En el mismo acto de su sacrificio cumplió, en primer lugar, con su amor propio, satisfaciendo su deseo de salvar a la humanidad, y, en segundo lugar, mostró su infinito amor al mundo, un amor infinito que sólo Dios puede mostrar desde el infinito amor de sí mismo.

Este es el acto sublime y la gracia poética de la muerte del Cordero, amar infinitamente a un mundo finito como a sí mismo. Sólo Dios puede amar infinitamente, y que Dios se ame a sí mismo infinitamente se puede entender lógicamente, porque Dios es infinito. Sin embargo, señores y señoras, ¡qué maravilla tan hermosa que Dios haya amado infinitamente a seres finitos, y, más aún, que los haya hecho infinitos para que puedan experimentar eternamente un amor incontable e inagotable!

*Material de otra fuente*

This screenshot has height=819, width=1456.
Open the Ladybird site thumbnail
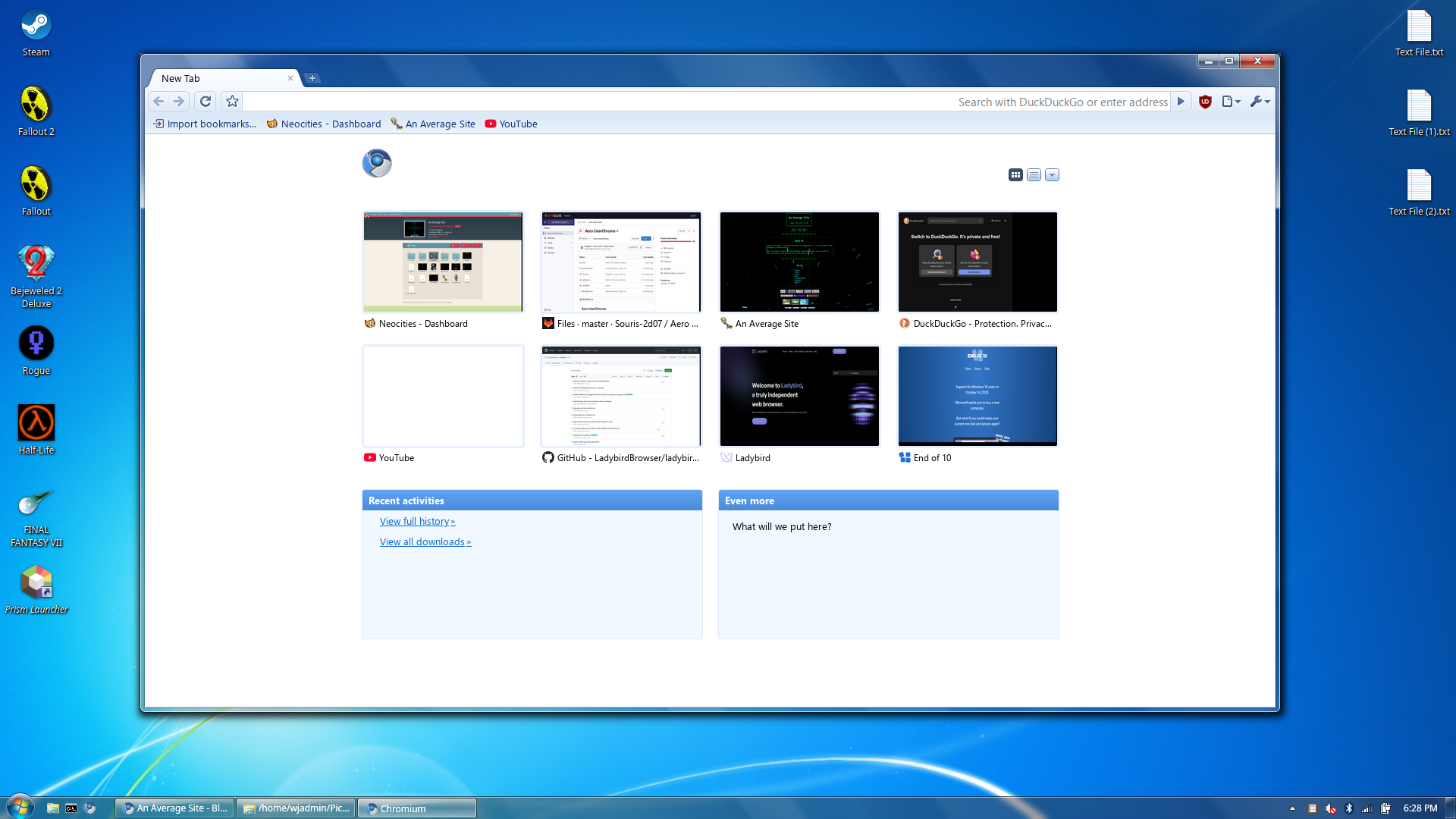tap(799, 397)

Cristo murió por nosotros, pero no se olvidó de sí mismo; pues si se hubiera olvidado de sí mismo y no hubiera resucitado, el ser humano tampoco podría resucitar. El amor a nosotros mismos tiene que recordarnos el amor que debemos mostrar al prójimo, y el amor al prójimo debe recordarnos el amor que debemos mostrar por nosotros mismos. Son indisociables en su reciprocidad.

¿Y el amor a Dios dónde queda? En realidad, el amor ético incondicional —que no pasional y amistoso— sólo puede ser llevado a cabo desde la religión cristiana, la religión verdadera. El amor pasional y amistoso es condicional, depende de si el otro muestra o no muestra amor, subsiste o se muere por el amor del otro. Pero el amor ético-cristiano es independiente y absoluto, no depende de que el prójimo dé o no dé amor, sino que lo da sin esperar una muestra inicial o una respuesta conciliadora. El amor cristiano no es que dependa de Dios, sino que es Dios mismo, ¡Dios es amor, y amor que permanece!

No es que nosotros amemos a Dios, pues ¿cómo íbamos a alcanzar con nuestro finito amor a un Ser infinito? Sino que, más bien, porque Dios nos amó primero es que nosotros podemos amarle a él y al prójimo. En otras palabras: porque primero Dios nos llenó de infinito amor es que nosotros podemos devolverle amor infinito, a Él, al prójimo y a nosotros mismos. Ama a Dios sobre todas las cosas, pues en el momento en que no lo haces el amor fluctúa finitamente de un lado para otro, sin libertad y determinado por las acciones de otros.

¿Me pides un ejemplo de amor incondicional? Prepárate: ¡Que tu consorte fuese infiel cuantas veces quisiera y tú le perdonases cuantas veces fuese infiel! Si te ofende, entiende que este es el amor de Cristo a la Humanidad.

 

Ivan Campillo Moratalla – Estudiante de Filosofía – Valencia

Publicado en: PROTESTANTE DIGITAL - IVÁN CAMPILLO MORATALLA - ¿Es legítimo el amor propio?